> _Written problem_: Format the rows below as a JSON list of strings, with one string for each line and no blank lines.

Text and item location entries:
• • • •

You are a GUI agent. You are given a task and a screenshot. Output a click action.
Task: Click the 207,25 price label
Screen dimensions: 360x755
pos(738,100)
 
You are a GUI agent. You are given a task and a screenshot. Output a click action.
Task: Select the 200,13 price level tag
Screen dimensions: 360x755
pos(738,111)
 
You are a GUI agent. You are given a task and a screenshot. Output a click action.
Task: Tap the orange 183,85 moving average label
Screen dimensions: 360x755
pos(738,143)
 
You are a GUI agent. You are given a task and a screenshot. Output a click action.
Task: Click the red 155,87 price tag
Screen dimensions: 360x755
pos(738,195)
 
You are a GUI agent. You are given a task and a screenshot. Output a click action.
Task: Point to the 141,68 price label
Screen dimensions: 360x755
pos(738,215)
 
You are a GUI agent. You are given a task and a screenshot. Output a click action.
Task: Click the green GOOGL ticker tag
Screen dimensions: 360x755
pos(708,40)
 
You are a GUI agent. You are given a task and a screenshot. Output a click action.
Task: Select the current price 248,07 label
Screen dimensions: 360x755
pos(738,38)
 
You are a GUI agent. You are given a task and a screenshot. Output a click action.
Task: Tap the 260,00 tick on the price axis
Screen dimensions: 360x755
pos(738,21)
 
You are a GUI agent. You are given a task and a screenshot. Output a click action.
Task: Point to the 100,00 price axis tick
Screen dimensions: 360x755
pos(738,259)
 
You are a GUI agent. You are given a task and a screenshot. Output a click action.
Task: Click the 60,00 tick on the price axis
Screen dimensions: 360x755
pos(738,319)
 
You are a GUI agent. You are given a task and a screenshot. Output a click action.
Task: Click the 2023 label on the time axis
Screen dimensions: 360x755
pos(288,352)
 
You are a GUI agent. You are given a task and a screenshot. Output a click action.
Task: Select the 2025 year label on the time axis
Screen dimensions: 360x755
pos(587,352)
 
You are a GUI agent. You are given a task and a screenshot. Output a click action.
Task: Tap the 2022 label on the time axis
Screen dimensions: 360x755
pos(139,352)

• • • •

> _Correct output_:
[
  "You are a GUI agent. You are given a task and a screenshot. Output a click action.",
  "Task: Click the 207,25 price label",
  "Screen dimensions: 360x755",
  "pos(738,100)",
  "You are a GUI agent. You are given a task and a screenshot. Output a click action.",
  "Task: Select the 200,13 price level tag",
  "Screen dimensions: 360x755",
  "pos(738,111)",
  "You are a GUI agent. You are given a task and a screenshot. Output a click action.",
  "Task: Tap the orange 183,85 moving average label",
  "Screen dimensions: 360x755",
  "pos(738,143)",
  "You are a GUI agent. You are given a task and a screenshot. Output a click action.",
  "Task: Click the red 155,87 price tag",
  "Screen dimensions: 360x755",
  "pos(738,195)",
  "You are a GUI agent. You are given a task and a screenshot. Output a click action.",
  "Task: Point to the 141,68 price label",
  "Screen dimensions: 360x755",
  "pos(738,215)",
  "You are a GUI agent. You are given a task and a screenshot. Output a click action.",
  "Task: Click the green GOOGL ticker tag",
  "Screen dimensions: 360x755",
  "pos(708,40)",
  "You are a GUI agent. You are given a task and a screenshot. Output a click action.",
  "Task: Select the current price 248,07 label",
  "Screen dimensions: 360x755",
  "pos(738,38)",
  "You are a GUI agent. You are given a task and a screenshot. Output a click action.",
  "Task: Tap the 260,00 tick on the price axis",
  "Screen dimensions: 360x755",
  "pos(738,21)",
  "You are a GUI agent. You are given a task and a screenshot. Output a click action.",
  "Task: Point to the 100,00 price axis tick",
  "Screen dimensions: 360x755",
  "pos(738,259)",
  "You are a GUI agent. You are given a task and a screenshot. Output a click action.",
  "Task: Click the 60,00 tick on the price axis",
  "Screen dimensions: 360x755",
  "pos(738,319)",
  "You are a GUI agent. You are given a task and a screenshot. Output a click action.",
  "Task: Click the 2023 label on the time axis",
  "Screen dimensions: 360x755",
  "pos(288,352)",
  "You are a GUI agent. You are given a task and a screenshot. Output a click action.",
  "Task: Select the 2025 year label on the time axis",
  "Screen dimensions: 360x755",
  "pos(587,352)",
  "You are a GUI agent. You are given a task and a screenshot. Output a click action.",
  "Task: Tap the 2022 label on the time axis",
  "Screen dimensions: 360x755",
  "pos(139,352)"
]